QUOTED TEXT -
►
Mathilde Rivière

Personal information
- Full name: Mathilde Helène Rivière
- Born: 18 December 1989 (age 36) Dreux, France
- Height: 1.67 m (5 ft 6 in)

Sport
- Country: France
- Sport: Amateur wrestling
- Weight class: 55–57 kg (121–126 lb)
- Event: Freestyle

Medal record
Women's freestyle wrestling
Representing France
European Championships
| Bronze medal – third place | 2017 Novi Sad | 55 kg |

= Mathilde Rivière =

French freestyle wrestler

Mathilde Helène Rivière (born 18 December 1989) is a French freestyle wrestler. She is a bronze medalist at the European Wrestling Championships. Rivière represented France at the 2020 Summer Olympics in Tokyo, Japan. She also represented France at the European Games in 2015 and in 2019.

== Career ==

At the 2017 European Wrestling Championships held in Novi Sad, Serbia, Rivière won one of the bronze medals in the women's 55 kg event.
◄
RECORDED DATA -
►
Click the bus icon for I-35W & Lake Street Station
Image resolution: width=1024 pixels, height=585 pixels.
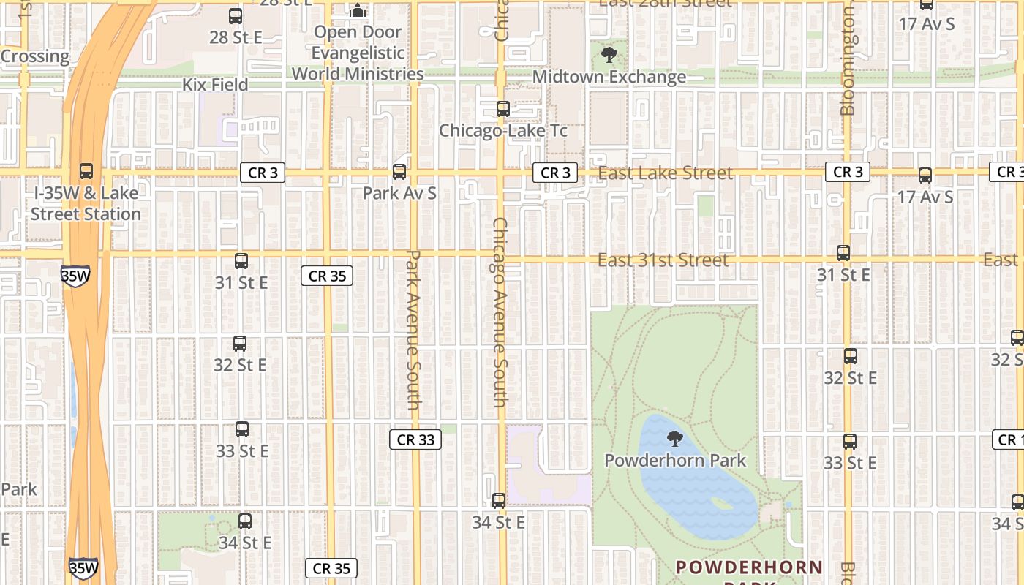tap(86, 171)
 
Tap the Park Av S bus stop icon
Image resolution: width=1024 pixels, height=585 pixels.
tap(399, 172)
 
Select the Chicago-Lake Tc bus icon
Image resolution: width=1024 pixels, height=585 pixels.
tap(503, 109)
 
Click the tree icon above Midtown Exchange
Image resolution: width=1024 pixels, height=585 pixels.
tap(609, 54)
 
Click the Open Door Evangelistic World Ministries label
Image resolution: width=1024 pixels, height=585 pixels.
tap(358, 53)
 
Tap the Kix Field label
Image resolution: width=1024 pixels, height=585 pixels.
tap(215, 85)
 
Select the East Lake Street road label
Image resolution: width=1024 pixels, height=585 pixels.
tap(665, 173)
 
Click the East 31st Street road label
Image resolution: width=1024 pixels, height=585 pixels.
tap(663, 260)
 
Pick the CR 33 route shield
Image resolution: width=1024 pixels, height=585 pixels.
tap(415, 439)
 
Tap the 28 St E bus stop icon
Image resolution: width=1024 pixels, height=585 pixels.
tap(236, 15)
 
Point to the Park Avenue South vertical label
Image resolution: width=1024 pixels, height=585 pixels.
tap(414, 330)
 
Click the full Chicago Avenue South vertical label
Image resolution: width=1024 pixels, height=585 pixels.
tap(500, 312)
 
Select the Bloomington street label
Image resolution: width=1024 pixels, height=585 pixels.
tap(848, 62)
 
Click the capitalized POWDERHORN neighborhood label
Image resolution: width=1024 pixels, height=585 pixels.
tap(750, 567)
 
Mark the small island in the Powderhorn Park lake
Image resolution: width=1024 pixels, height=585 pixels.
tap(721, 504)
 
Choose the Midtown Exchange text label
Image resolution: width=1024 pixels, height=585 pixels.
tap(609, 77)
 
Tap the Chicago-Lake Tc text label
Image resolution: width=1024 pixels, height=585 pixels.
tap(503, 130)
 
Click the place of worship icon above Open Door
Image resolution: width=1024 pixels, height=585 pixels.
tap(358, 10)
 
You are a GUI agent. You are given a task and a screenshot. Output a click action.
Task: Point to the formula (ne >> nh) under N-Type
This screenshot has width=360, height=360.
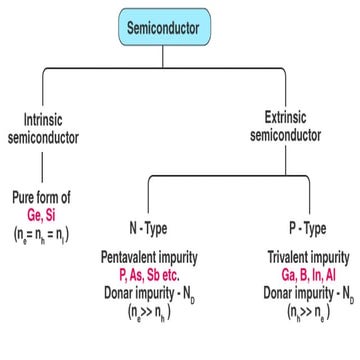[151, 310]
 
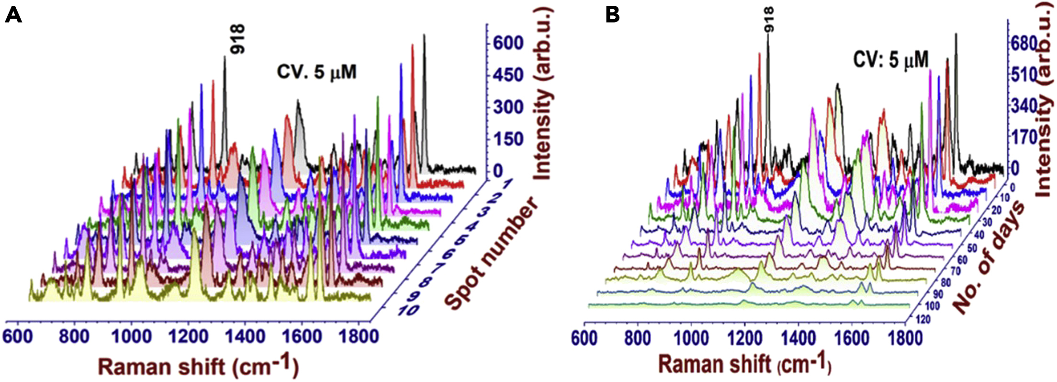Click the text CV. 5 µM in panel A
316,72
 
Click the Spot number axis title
◄
SET TASK A -
List every city named in the profile of wrestler Mathilde Rivière.
SET TASK B -
Carry on the Mathilde Rivière profile from the point where it ends.
The records have no role in this work.

TASK OUTPUT A -
Dreux, Novi Sad, Tokyo

TASK OUTPUT B -
In 2019, Rivière competed in the 57 kg event at the European Games held in Minsk, Belarus where she lost her first match against Iryna Chykhradze of Ukraine. In May 2021, she qualified at the World Olympic Qualification Tournament to compete at the 2020 Summer Olympics in Tokyo, Japan. She competed in the women's 57 kg event.

Rivière competed at the 2024 European Wrestling Olympic Qualification Tournament in Baku, Azerbaijan hoping to qualify for the 2024 Summer Olympics in Paris, France. She was eliminated in her first match and she did not qualify for the Olympics. Rivière also competed at the 2024 World Wrestling Olympic Qualification Tournament held in Istanbul, Turkey without qualifying for the Olympics.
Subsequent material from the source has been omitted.